** Exercise directions **
In the Spark dataframe question below, list every array shown in the f1 column of the starting dataframe.

1

I have a dataframe as follows:

+-----------+
|        f1 |
+-----------+
|[a,b,c]    |
|[e,f,g]    |
|[h,i]      |
+-----------+

I want to explode it to rows along with a repeated unique number field as follows:

+-----------+--------+
|        f1 |     uid|
+-----------+--------+
|a          |       1|
|b          |       1|
|c          |       1|
|e          |       2|
|f          |       2|
|g          |       2|
|h          |       3|
|i          |       3|
+-----------+--------+

I can perform explode directly as explained here - Spark: Explode a dataframe array of structs and append id

but I am not sure on how to add the uid field to the new dataframe so that each exploded array field would have the same uid and other elements have different uid values.

** Dataset extract **

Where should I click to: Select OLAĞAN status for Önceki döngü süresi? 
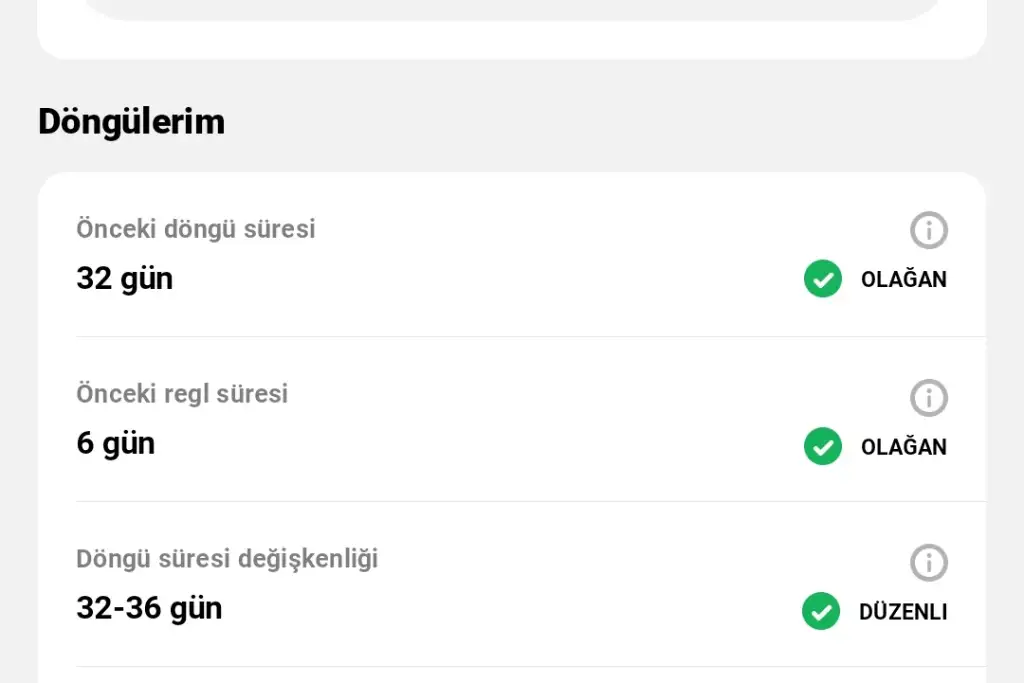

--

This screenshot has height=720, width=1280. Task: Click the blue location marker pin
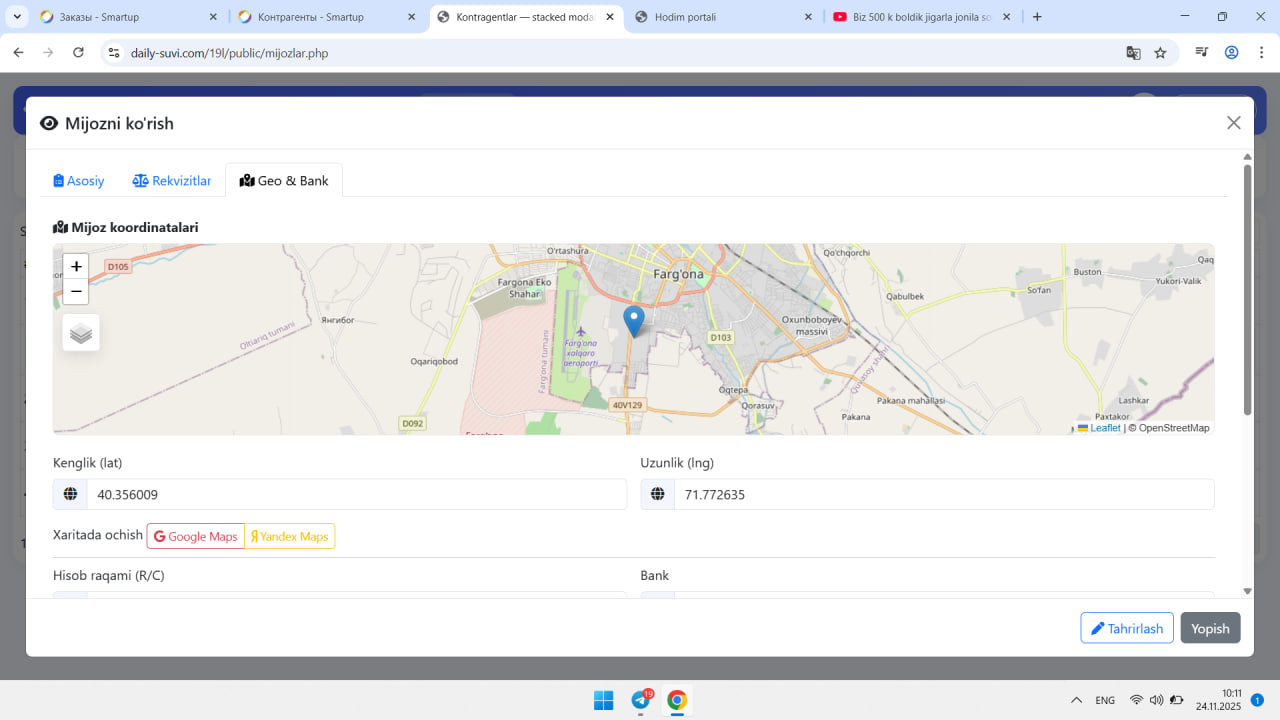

** Completed exercise **
[a,b,c], [e,f,g], [h,i]